Consider the main tasks that are solved during the automation of the PTZ camera control system:
As part of the patrol function, the PTZ camera cyclically “bypasses” the observation preset set by the operator, stops at each position for a predetermined time and broadcasts the video with the selected zoom. This function is standard and is built into almost all models of dome PTZ cameras. The advantage of patrolling on assumptions is the ability to cover a large area and get images in each position with good detail. The disadvantages of the function are the presence of a blind zone in all positions except the current one and a constant change in the background of the scene, which complicates the analysis of the video by the analyst and the operator. In patrol mode, it is difficult to recognize slow scene changes over a short interval while the camera is in each position. If the operator directs the camera to a certain position, then the events occurring in other positions,
These shortcomings can be eliminated by installing panoramic fixed cameras that completely cover the protected area. Then the PTZ camera is used exclusively for obtaining a detailed image of targets detected with the help of surveillance cameras. The service life of the PTZ camera is also increased due to the fact that its mechanical load is reduced.

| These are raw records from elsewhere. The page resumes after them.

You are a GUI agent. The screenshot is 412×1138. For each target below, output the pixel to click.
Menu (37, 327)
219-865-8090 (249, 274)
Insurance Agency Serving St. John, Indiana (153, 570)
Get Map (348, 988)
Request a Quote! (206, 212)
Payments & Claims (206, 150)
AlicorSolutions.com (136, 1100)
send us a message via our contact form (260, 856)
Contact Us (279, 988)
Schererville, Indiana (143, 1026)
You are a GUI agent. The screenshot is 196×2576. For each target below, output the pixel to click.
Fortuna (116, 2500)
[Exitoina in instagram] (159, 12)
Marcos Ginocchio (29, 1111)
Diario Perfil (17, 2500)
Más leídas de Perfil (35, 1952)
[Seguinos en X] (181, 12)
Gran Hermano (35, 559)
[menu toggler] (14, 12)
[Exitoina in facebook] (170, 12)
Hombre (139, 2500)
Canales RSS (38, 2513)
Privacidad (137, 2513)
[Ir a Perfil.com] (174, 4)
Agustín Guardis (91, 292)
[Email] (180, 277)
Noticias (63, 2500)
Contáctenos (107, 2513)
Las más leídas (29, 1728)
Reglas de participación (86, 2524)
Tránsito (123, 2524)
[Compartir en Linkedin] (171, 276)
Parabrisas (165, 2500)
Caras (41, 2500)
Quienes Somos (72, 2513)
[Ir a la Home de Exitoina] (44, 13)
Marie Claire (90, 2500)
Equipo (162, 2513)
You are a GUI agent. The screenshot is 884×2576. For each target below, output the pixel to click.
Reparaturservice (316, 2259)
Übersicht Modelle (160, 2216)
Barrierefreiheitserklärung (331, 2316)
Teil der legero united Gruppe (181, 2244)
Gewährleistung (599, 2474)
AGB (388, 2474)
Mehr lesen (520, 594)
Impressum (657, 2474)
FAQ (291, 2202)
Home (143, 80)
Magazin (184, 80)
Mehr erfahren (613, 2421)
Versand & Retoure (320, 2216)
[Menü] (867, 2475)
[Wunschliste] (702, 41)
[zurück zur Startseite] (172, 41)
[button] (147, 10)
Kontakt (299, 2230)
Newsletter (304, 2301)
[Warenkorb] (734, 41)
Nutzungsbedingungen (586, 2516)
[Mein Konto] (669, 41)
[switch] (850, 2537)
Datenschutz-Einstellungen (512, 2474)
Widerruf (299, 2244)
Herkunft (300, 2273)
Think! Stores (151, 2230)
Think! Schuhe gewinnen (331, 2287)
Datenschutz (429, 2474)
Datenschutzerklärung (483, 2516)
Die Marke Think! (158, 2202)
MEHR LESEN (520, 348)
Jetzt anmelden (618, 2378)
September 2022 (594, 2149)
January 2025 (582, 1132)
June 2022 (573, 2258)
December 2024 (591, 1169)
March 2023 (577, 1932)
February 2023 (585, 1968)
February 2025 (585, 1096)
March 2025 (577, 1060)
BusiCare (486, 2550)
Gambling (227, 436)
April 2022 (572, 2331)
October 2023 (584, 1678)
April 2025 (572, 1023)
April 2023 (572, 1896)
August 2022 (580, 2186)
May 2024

The sources of signal for automatic target selection can be: a) a surveillance fixed camera used in parallel with the dome; b) the dome camera in patrol mode; c) other sensors, for example, radio wave or vibration sensors of the perimeter system. The video signal from a television or thermal imaging camera is processed by video analytics, which detects targets and determines their location for pointing a PTZ camera without operator intervention. An example of installation, the data approach implemented is presented in Fig. 1. If several surveillance cameras with overlapping coverage areas are used, then multi-channel (multi-camera) video analytics is desirable. Especially important is multi-channel video analytics with frequent targets. Repeated target detection by each camera will lead to inefficient use of PTZ cameras and tracking failures, which will complicate retrospective analysis of the archive.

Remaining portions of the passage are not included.